È opportuna un’altra osservazione. L’OMS è finanziata sia dagli Stati aderenti sia da privati, le cui donazioni rappresentano la fetta più importante del suo bilancio. Il 65% del bilancio dell’OMS, infatti, è il risultato di donazioni volontarie specifiche, le quali possono essere esclusivamente “umanitarie” oppure fatte con finalità particolari (talvolta esplicite, altre volte implicite), gestite sempre ovviamente dai lobbisti.
Sarebbe troppo ingenuo pensare che consistenti donazioni private non avessero finalità che interessano al donatore. Per questo, l’OMS, organismo di diritto privato, non può assolutamente ritenersi un organismo indipendente (come comunemente definito), libero da vincoli (soprattutto finanziari) e da ipoteche operative private.

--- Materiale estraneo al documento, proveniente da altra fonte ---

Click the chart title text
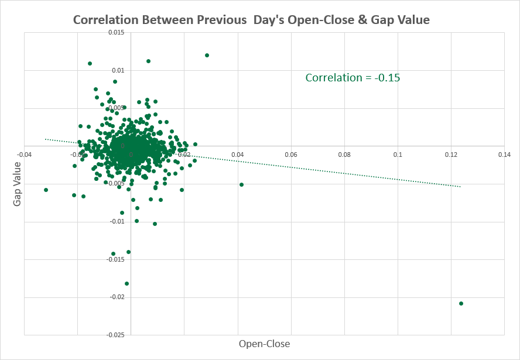tap(251, 20)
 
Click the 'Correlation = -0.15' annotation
tap(353, 77)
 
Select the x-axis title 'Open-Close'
tap(264, 344)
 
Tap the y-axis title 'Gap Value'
tap(17, 184)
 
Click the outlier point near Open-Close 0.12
tap(461, 303)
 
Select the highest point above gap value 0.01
tap(207, 55)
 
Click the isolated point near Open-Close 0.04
tap(241, 184)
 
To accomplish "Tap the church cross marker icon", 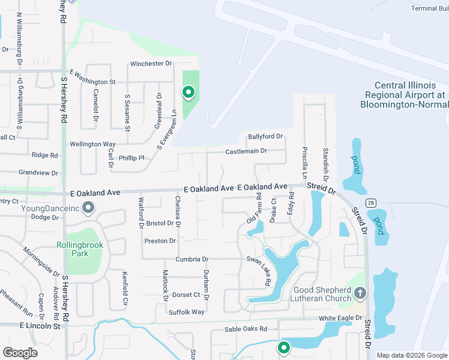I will (x=360, y=293).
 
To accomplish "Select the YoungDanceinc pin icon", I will (x=88, y=208).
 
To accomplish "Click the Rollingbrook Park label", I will (x=80, y=249).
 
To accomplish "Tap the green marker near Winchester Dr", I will (x=188, y=92).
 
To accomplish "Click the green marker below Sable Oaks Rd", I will (x=284, y=347).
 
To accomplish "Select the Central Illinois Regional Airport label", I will (x=405, y=95).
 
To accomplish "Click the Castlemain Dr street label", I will (x=246, y=151).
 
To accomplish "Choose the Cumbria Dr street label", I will (x=191, y=259).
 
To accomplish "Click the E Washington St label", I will (x=92, y=77).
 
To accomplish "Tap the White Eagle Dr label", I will (x=341, y=318).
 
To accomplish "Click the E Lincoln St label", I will (x=40, y=326).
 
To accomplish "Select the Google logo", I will (x=20, y=353).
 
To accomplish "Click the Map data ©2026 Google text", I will (x=412, y=355).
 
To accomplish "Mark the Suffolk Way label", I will (x=187, y=312).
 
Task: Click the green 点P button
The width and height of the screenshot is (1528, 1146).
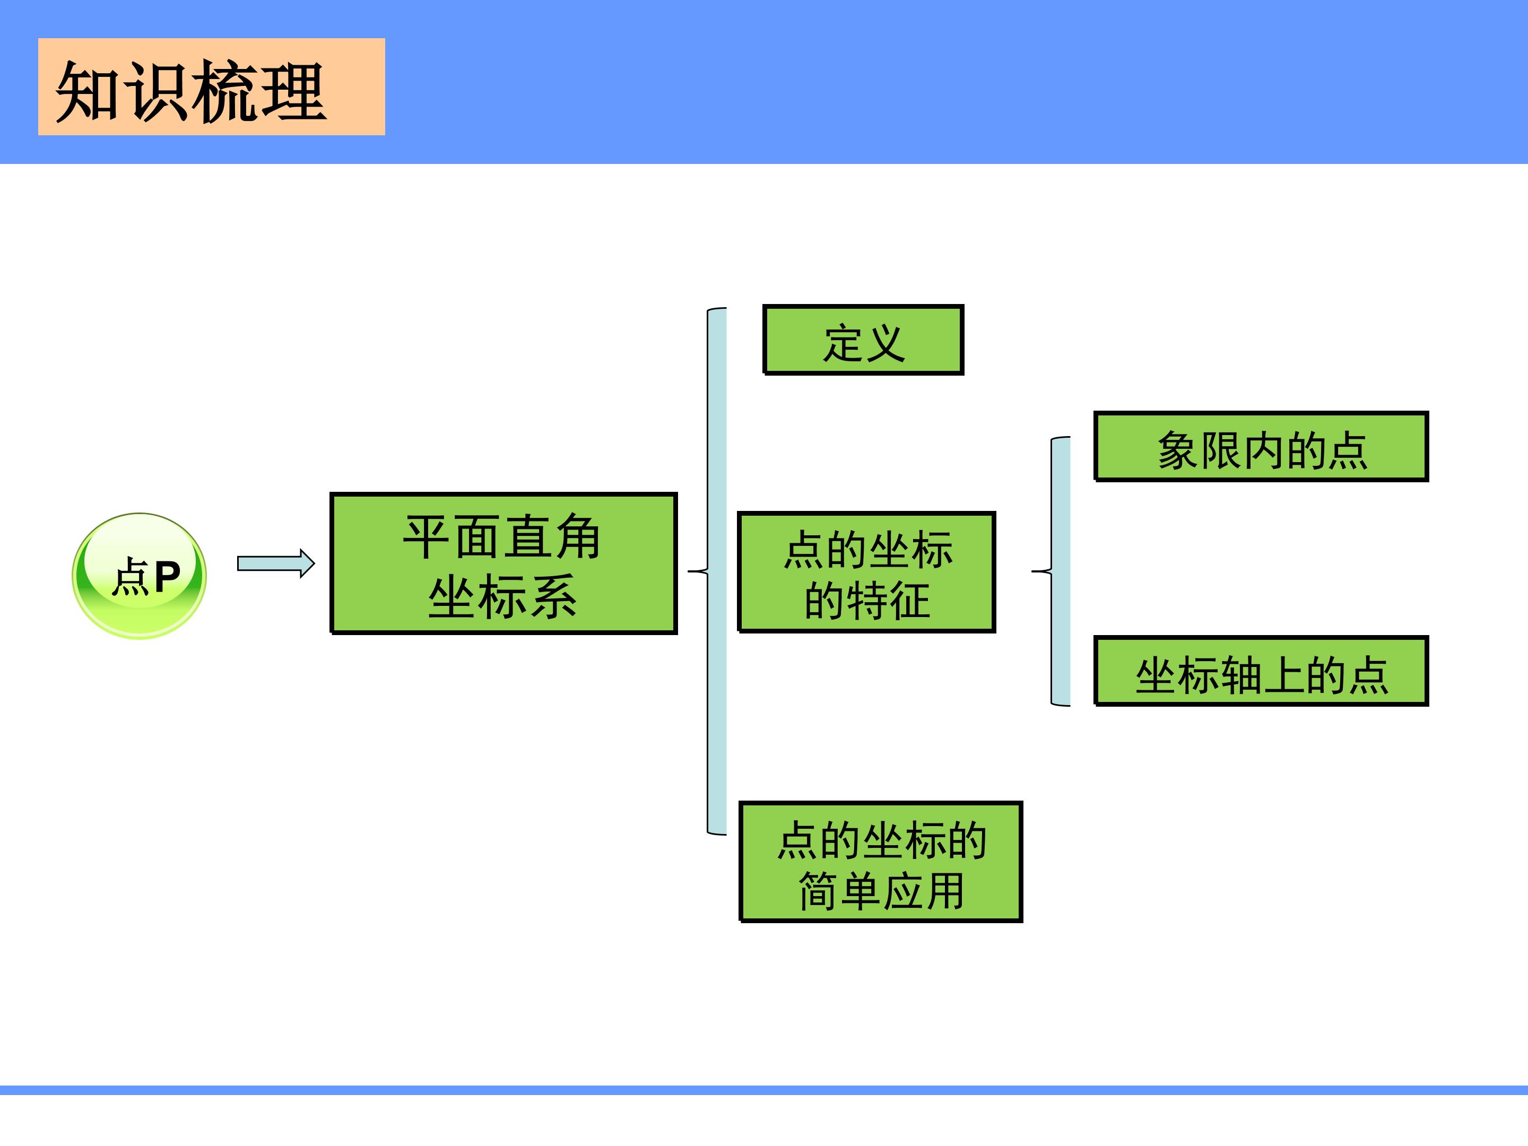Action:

La questione è rilevante sotto diversi profili.
Anzitutto se l’OMS ha un bilancio le cui entrate dipendono per la maggior parte dalle donazioni dei privati, significa che i privati hanno il potere di orientare le sue decisioni. Ne discende quindi che anche gli Stati membri vengono necessariamente a dipendere dai privati nelle loro decisioni e in occasione delle votazioni in sede di Assemblea mondiale della Sanità.
Inoltre, come da sempre nella storia dell’umanità, chi “riceve”, è tenuto anche a “dare”. Nel caso dell’OMS non solamente per quel che attiene alla “promozione della salute”, ma senza dubbio anche per ciò che la promozione della salute comporta soprattutto per l’industria farmaceutica e per l’organizzazione dei sistemi sanitari. Si astenga chi vorrebbe definire questo come un processo alle intenzioni. Perché altro non è che un rilievo che si può fare dati alla mano, verificando i finanziamenti delle ricerche e le decisioni già attutate nel corso della storia, soprattutto in presenza di pandemie o sedicenti tali.
Con l’introduzione dell’euro abbiamo già rinunciato alla sovranità monetaria, e il risultato è che siamo diventati più indebitati e più poveri. Ma in quel caso il nostro sacrificio era perlomeno a favore di una entità politica pubblica: l’Unione Europea, vale a dire un insieme di Stati che hanno accettato determinati vincoli connessi a Trattati.
In questo caso invece la cessione (di ciò che peraltro è giuridicamente incedibile e irrinunciabile ma sarebbe l’ennesima stortura giuridica che, se diventa prassi accolta e condivisa, sana il vizio diventando legge) sarebbe fatta ad un organismo di natura privata (che a quel punto sarebbe il tiranno titolare dei diritti di ogni cittadino, per spiegarlo a chi non è pratico di diritto).
L’unica scelta saggia sarebbe non solo di rifiutare la “cessione di sovranità” (che non mi stancherò mai di ripetere sarebbe una aberrazione giuridica legittimata però dalla attuazione e dalla accettazione della stessa) ma di uscire da una organizzazione che ormai ha perso il suo scopo originario per diventare mero strumento di fondazioni private globaliste.